Immobiliare: indice Gini si riduce a Milano

23 Dicembre 2020, di Alessandra Caparello

L’indice immobiliare Gini, che misura la dispersione dei prezzi nei differenti mercati, elegge Madrid come il mercato più eterogeneo. Così rivela l’ultima indagine dell’Ufficio studi di Idealista secondo cui Milano, tra tutte le grandi città, è quella che registra una maggiore riduzione dell’indice.

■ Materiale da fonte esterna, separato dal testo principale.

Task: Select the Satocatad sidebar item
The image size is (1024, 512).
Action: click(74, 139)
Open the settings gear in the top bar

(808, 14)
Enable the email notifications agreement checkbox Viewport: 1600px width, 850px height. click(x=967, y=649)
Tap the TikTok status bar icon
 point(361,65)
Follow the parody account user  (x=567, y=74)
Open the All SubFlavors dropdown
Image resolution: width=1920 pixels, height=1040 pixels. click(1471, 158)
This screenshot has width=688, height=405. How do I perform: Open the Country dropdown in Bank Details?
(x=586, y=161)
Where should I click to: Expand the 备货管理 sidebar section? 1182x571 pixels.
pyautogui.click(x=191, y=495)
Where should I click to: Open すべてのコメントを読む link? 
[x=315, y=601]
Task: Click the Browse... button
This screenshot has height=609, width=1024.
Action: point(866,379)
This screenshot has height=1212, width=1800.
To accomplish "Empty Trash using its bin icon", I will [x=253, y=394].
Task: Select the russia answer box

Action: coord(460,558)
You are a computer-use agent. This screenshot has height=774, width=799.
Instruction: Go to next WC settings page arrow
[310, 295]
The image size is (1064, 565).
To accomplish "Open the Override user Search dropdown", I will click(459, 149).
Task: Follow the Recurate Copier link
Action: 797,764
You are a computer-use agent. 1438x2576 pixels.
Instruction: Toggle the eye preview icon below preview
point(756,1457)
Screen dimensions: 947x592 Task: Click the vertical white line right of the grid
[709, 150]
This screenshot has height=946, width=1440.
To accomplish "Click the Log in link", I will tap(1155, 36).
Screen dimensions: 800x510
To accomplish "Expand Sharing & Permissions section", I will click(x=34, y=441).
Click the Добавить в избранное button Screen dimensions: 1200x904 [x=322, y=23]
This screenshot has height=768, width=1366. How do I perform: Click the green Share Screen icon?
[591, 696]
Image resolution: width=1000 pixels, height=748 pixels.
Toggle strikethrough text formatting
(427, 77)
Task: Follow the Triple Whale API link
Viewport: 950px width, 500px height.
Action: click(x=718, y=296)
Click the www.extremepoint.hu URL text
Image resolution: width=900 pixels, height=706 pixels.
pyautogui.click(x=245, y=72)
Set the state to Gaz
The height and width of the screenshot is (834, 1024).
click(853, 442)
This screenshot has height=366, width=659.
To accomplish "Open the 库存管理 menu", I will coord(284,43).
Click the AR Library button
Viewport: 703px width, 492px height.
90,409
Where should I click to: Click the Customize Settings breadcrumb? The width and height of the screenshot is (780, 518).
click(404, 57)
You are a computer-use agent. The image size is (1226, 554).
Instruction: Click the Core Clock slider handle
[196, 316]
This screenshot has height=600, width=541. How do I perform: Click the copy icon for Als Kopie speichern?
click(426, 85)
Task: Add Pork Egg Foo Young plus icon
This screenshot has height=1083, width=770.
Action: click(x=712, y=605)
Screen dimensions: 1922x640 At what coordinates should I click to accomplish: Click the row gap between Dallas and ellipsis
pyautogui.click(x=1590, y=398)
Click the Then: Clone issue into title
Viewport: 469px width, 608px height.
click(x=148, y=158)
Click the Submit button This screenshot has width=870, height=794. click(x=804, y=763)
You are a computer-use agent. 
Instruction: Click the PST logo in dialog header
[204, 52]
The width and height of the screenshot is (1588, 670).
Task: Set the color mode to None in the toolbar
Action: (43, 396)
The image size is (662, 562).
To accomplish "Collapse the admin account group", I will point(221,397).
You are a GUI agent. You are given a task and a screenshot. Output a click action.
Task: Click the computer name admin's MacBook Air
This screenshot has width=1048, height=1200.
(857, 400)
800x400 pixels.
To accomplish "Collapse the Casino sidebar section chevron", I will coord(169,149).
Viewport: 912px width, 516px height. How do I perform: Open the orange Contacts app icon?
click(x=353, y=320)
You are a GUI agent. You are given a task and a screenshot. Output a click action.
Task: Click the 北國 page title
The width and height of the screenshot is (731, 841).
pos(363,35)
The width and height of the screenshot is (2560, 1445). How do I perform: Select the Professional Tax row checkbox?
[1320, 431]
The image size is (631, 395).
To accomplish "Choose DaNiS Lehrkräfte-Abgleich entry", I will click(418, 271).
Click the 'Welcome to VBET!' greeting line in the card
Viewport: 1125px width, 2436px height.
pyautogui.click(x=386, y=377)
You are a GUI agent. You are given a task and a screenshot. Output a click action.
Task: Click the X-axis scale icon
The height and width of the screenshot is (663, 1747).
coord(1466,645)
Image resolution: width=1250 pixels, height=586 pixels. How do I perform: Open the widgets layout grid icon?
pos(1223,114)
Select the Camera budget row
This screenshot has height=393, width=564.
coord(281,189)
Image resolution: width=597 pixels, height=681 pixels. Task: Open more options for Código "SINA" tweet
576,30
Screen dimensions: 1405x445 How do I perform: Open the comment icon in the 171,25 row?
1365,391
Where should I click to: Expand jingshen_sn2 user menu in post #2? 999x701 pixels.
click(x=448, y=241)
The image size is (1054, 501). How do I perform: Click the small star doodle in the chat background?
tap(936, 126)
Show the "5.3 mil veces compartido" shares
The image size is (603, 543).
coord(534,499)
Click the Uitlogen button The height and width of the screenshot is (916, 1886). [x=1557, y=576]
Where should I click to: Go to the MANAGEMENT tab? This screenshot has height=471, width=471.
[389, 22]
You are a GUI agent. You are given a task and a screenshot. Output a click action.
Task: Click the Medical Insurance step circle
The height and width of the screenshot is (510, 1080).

In Italia, Como (80,9 punti) e Vicenza (80,6) sono i mercati più disomogenei. I mercati del Sud presentano una distribuzione più equa dei valori immobiliari

Cos’è l’indice Gini?

L’indice di Gini è una misura che viene utilizzata per misurare qualsiasi forma di distribuzione eterogenea, ed è comunemente utilizzata per misurare le differenze di reddito. L’indice di Gini è un numero compreso tra 0 e 100, dove 0 corrisponde alla perfetta omogeneità (tutte le case hanno lo stesso prezzo) e dove il valore 100 corrisponde alla perfetta eterogeneità. Gli aumenti o le diminuzioni dell’indice non possono essere correlati ad aumenti o diminuzioni di prezzo, ma piuttosto a una maggiore o minore omogeneità del mercato di compravendita di abitazioni.